Tuesday, February 23, 2010

Speechless...

I went to see T today. I wanted him to know our good news. I've known since the beginning of the month. When I took my at home pregnancy tests. I called to make a doctors appointment the following Monday. And well, I didn't get to see the doctor. But I did get to see a PA. And I got confirmation that I am pregnant. At this point, I'm 8 1/2 weeks! My first appointment with my doctor is March 5th. And well, I just wanted my husband to know what was going on. I think I owe him that much.

Well, I guess I was the one that was in for a shock. You see, we lived in 2 separate homes from June until the end of summer when I moved. We were separated. We had been through a lot of pain in a short amount of time. And we were just trying to work through it. He told everyone that he didn't want to live in our house if we weren't together. Because it was "Our House." He hadn't been living there. It was were I had lived. So I went to the townhouse he lived in when I first met him. T wasn't there. But I ran into a good friend of his. Someone that lives near him. He just casually told me that T was back at our home. That he was doing some work on the house.

▶ Record list:
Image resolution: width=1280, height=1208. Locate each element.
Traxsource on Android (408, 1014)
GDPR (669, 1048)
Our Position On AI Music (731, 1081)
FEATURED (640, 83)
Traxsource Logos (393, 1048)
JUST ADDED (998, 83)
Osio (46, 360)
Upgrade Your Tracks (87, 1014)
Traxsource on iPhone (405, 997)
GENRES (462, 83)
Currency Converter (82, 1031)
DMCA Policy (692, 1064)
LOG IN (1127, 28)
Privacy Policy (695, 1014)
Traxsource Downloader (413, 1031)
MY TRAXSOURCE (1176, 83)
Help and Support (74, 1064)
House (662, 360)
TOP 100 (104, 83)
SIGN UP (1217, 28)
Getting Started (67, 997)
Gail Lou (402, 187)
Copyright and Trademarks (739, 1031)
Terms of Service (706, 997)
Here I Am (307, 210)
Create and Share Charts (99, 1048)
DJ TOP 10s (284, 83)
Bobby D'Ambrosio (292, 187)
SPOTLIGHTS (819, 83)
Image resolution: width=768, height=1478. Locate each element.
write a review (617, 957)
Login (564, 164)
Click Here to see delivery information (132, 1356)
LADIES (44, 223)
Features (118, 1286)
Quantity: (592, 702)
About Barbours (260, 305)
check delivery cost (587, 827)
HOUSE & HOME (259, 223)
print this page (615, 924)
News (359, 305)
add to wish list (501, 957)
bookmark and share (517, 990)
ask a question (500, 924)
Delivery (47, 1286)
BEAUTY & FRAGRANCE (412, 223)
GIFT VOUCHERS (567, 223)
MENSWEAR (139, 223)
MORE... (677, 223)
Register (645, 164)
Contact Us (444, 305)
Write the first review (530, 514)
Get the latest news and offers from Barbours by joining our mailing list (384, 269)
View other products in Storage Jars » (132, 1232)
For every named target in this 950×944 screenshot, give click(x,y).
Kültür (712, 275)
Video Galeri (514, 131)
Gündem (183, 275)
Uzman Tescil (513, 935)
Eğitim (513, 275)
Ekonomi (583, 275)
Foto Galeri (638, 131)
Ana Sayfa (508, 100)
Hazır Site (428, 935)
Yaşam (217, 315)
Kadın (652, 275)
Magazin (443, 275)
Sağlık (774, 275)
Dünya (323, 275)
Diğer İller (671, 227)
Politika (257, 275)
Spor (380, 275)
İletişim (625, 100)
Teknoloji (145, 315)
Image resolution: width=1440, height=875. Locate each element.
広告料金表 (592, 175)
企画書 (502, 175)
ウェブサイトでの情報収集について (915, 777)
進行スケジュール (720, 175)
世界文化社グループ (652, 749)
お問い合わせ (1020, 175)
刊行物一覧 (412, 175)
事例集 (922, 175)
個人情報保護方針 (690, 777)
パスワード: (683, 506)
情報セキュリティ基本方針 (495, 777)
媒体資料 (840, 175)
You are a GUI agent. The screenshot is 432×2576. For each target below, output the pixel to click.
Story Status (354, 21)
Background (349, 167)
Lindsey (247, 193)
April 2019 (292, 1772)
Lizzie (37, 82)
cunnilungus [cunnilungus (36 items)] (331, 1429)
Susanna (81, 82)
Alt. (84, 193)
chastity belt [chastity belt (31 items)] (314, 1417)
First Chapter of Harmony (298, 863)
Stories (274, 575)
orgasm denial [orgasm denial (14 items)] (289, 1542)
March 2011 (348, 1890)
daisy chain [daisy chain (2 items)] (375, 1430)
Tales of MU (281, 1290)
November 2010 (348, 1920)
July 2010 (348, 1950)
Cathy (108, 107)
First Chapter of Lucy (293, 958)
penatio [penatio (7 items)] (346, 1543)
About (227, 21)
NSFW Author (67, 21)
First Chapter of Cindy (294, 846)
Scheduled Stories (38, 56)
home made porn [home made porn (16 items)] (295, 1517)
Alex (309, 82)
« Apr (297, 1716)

▶ Task instructions:
**1.** List every month of the year named in the blog post.
**2.** Reproduce the blog post from "Tuesday, February 23, 2010" up to and including "him that much.".

▶ Answers to the exercises:
**1.** February, March, June

**2.**
Tuesday, February 23, 2010

Speechless...

I went to see T today. I wanted him to know our good news. I've known since the beginning of the month. When I took my at home pregnancy tests. I called to make a doctors appointment the following Monday. And well, I didn't get to see the doctor. But I did get to see a PA. And I got confirmation that I am pregnant. At this point, I'm 8 1/2 weeks! My first appointment with my doctor is March 5th. And well, I just wanted my husband to know what was going on. I think I owe him that much.